G-protein-coupled receptors (GPCRs) are a large family of seven-transmembrane domain proteins that exist in plants and animals, playing critical physiological functions through intracellular cascades. Previous studies revealed an important regulation pathway of GPCR/Guanine nucleotide-binding protein (G-protein)/Adenylyl Cyclase (AC)/cAMP-dependent protein kinase A (PKA) in the insecticide resistance and regulation of resistance-related P450 gene expression in highly resistant southern house mosquitoes, Culex quinquefasciatus Say (Diptera: Culicidae). However, the function of this regulation pathway in field-collected and laboratory-susceptible mosquitoes is still unknown. In the current study, we characterized the function of each effector (GPCR, G-protein, AC, and PKA) in this GPCR intracellular pathway in both field-collected and laboratory Cx. quinquefasciatus strains, showing that knockdown of the expression of each effector gene can cause 1) decreased expression of their downstream respective genes and 2) increased sensitivity of the mosquitoes to permethrin insecticide. These results, together with our previous findings, strongly suggest the universal function of the GPCR-regulation cascade in the mosquito’s sensitivity to insecticides and its regulation of resistance development through P450-mediated detoxification.

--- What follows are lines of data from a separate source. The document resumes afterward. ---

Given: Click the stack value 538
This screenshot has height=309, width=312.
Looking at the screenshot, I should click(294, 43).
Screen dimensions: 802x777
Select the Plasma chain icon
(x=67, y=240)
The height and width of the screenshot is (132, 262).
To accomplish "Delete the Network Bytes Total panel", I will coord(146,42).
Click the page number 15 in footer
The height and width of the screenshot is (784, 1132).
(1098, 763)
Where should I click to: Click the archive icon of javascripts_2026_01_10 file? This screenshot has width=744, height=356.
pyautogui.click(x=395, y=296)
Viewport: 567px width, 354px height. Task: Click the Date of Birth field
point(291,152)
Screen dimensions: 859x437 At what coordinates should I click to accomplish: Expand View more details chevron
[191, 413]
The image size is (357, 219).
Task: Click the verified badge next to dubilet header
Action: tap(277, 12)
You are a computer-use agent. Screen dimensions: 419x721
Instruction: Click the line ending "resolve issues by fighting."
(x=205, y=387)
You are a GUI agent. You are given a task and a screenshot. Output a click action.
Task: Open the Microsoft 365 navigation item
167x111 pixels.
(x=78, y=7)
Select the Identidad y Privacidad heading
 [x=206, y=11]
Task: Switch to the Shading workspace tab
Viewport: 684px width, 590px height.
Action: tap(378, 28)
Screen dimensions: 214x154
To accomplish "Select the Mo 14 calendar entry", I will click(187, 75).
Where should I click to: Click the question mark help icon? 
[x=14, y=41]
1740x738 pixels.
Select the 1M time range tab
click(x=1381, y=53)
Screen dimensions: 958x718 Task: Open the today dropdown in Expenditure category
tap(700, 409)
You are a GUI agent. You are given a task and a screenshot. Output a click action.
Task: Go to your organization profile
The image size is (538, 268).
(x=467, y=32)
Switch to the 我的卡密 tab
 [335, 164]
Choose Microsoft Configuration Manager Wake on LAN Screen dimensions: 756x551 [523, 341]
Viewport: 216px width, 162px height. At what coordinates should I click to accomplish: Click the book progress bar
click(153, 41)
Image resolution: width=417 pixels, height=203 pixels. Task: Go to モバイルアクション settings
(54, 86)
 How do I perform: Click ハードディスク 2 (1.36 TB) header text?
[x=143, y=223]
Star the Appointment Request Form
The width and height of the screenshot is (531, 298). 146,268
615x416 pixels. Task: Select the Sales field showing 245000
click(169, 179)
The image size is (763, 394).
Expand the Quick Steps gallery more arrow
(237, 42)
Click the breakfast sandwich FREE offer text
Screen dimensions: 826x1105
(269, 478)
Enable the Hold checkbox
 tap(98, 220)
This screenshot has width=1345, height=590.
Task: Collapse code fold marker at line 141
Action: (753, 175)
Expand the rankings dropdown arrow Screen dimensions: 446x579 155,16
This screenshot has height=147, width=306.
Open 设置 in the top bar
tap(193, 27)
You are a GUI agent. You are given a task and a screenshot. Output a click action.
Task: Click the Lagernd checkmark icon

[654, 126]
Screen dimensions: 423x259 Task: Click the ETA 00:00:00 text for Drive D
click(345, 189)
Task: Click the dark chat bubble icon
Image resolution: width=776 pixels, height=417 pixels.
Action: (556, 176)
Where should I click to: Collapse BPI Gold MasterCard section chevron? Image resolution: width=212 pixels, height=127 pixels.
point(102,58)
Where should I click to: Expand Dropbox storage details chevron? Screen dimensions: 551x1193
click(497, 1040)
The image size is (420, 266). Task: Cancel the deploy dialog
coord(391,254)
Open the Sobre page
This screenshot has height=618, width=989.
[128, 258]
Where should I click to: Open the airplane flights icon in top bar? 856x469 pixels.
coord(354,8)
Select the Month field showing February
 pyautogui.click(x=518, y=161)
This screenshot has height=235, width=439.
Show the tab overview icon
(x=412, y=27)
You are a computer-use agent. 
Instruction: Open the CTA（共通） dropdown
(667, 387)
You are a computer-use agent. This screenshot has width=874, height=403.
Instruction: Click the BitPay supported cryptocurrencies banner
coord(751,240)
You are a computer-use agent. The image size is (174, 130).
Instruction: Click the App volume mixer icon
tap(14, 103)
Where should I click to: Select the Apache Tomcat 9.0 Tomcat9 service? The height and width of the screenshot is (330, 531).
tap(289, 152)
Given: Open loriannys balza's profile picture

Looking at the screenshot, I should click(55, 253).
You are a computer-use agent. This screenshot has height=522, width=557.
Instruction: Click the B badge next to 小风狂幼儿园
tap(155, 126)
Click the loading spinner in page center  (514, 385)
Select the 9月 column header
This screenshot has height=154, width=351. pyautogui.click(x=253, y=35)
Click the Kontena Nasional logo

The southern house mosquito, Culex quinquefasciatus Say (Diptera: Culicidae), is a primary vector of a number of serious human diseases including West Nile encephalitis, St. Louis encephalitis, and lymphatic filariasis (Farajollahi et al. 2011). Pyrethroids represent as one of the major insecticide classes available for use on long-lasting insecticide nets (LLINs) used for Anopheles mosquito control in many countries (WHO 2016a) and also used for ultra-low volume (ULV) application for adult Culex control to interrupt outbreaks of MNV (Lothrop et al. 2007). However, decreased sensitivity of mosquitoes to insecticides has been reported in 60 countries since 2010 and has led to a dramatic increase in mosquito-borne disease prevalence worldwide (WHO 2016b). To prevent the development of insecticide resistance in mosquito populations, a better understanding of the resistance mechanisms involved and the regulation pathways governing resistance genes is vital, if current mosquito control approaches are to remain effective and innovative vector–control tools developed (Liu 2015). Among the insect resistance mechanisms identified so far, cytochrome P450-mediated detoxification has been widely recognized and characterized in mosquitoes (Liu 2015). However, as yet our understanding of the regulation, regulatory intracellular cascades, and effectors involved in P450-mediated resistance is in its infancy.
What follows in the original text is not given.